On January 16, 2019, Associate Professor Kingkarn Thepkanjana, Dean of the Faculty of Arts, presided over the presentation ceremony for the 2018 Khyentse Foundation Award. Representing the Faculty of Arts together with the Dean were Associate Professor Suradech Chotiudompant, Assistant Professor Nirada Chitrakara, and Assistant Professor Arthid Sheravanichkul.
This year the award was granted to a graduate student from the Faculty of Arts: Nattawut Sangpun, a Ph.D. student from the Department of Thai, Mr. Sangpun’s dissertation is on a topic related to Buddhist study. He is studying the story of Subin Kumar in Southeast Asian literature. The story is about the merit of ordination. It reflects a Buddhist belief that parents gain merit when their son is ordained as a monk. Among the guests present in the ceremony were Professor Bhadra Rujirathat (Peter Skilling), a Khyentse Foundation Fellow, and Dr. Trent Walker, a scholar in Buddhist study from University of California at Berkeley, who is doing his post-doctoral study as a Khyentse exchange scholar in Thailand. His study is the co-occurrences of ethnic languages with Pali in the Buddhist Bible in Thailand and Cambodia. Dr. Walker is focusing on a phenomenon called linguistic epiphyte referring to a context where one language grows on another with the host language unaffected. Dr. Walker is expecting to give a lecture at the Faculty of Arts in August this year.

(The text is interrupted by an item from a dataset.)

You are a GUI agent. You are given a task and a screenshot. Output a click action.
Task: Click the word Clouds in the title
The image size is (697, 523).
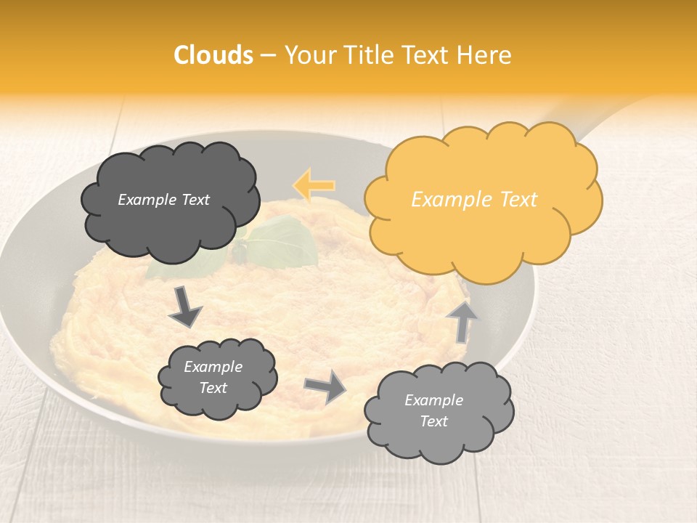[213, 55]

The Khyentse Foundation Award is given annually to an undergraduate or graduate student, selected by the Faculty, for recognition of distinction and hard work in the field of Buddhist studies. Founded in 2001 by Dzongsar Khyentse Rinpoche, the Khyentse Foundation is a non-profit organization whose key aim is to support and enhance Buddhist studies worldwide.